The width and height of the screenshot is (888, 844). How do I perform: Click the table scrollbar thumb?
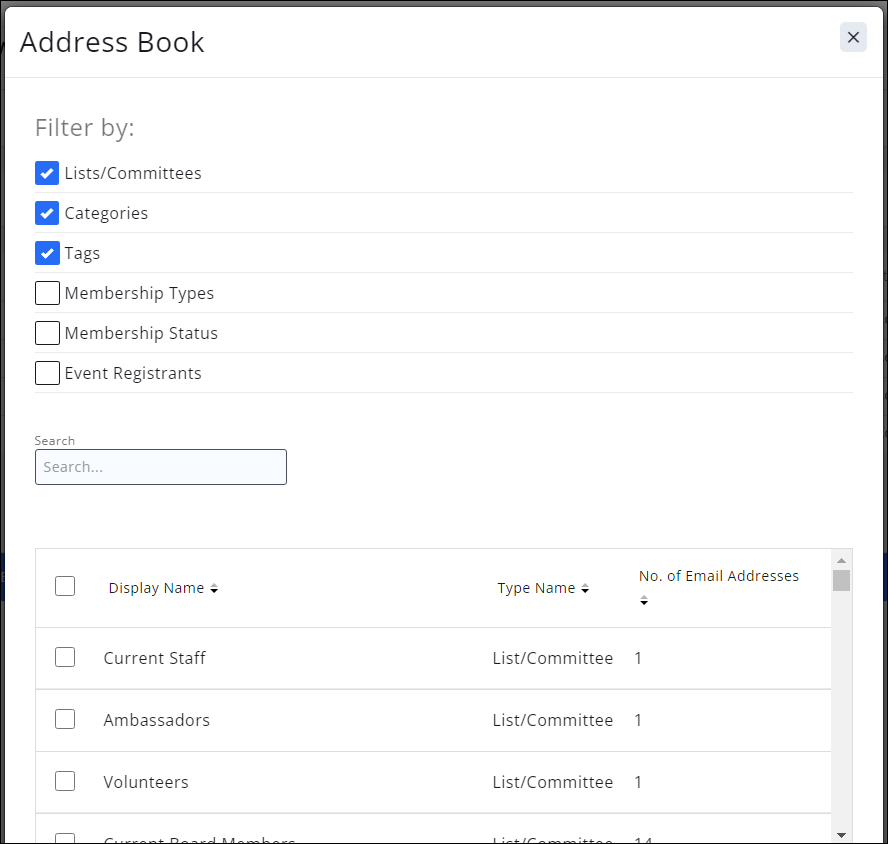tap(841, 581)
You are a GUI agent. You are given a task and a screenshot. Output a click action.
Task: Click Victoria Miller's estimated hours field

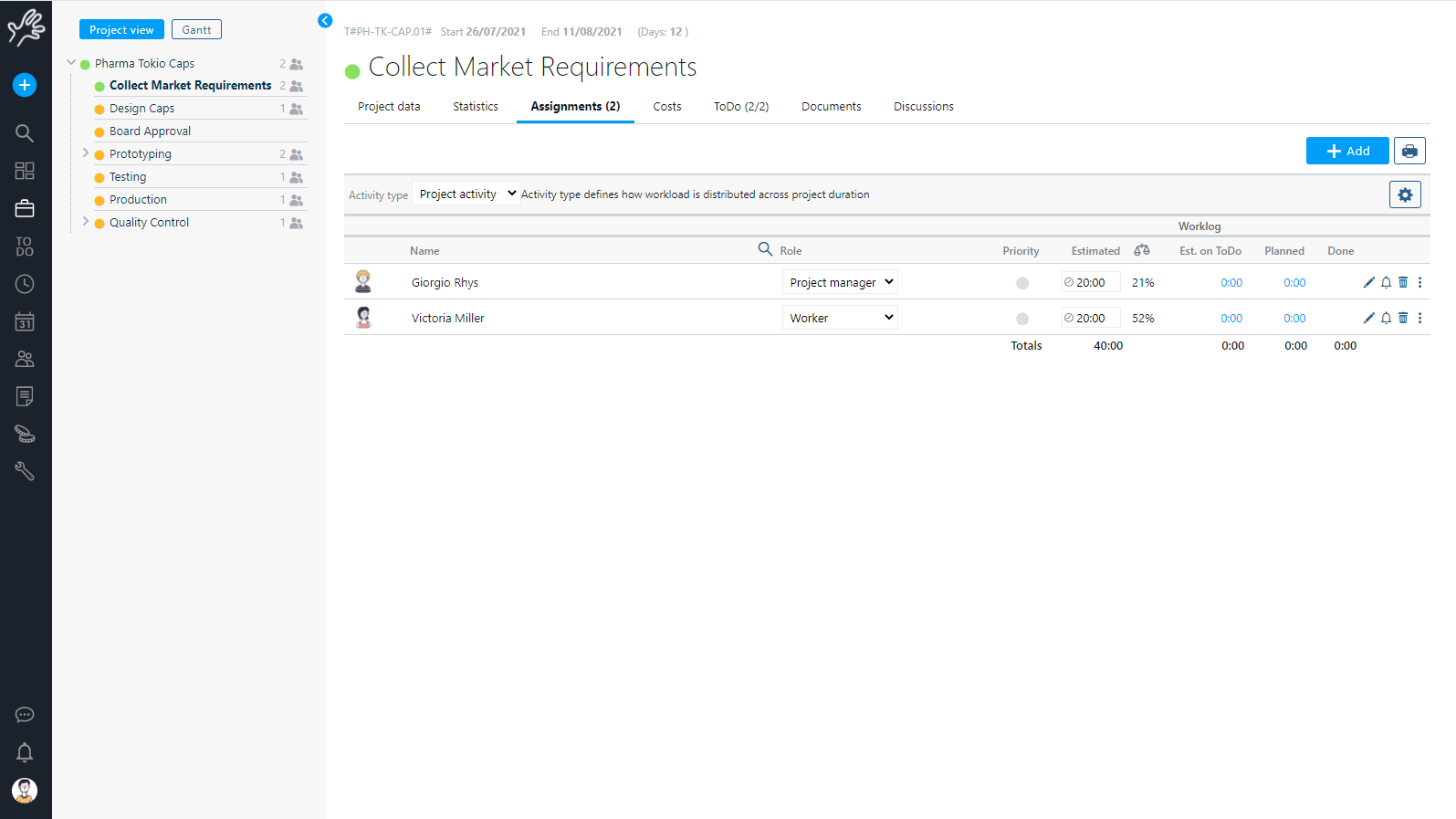1091,318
◇ ◇ ◇ ◇
Repeat the data exactly, without the pictures.

REPLY
The width and height of the screenshot is (888, 844). How do I perform: Click the table scrollbar thumb?
tap(841, 581)
You are a GUI agent. You are given a task and a screenshot. Output a click action.
Task: Click Victoria Miller's estimated hours field

1091,318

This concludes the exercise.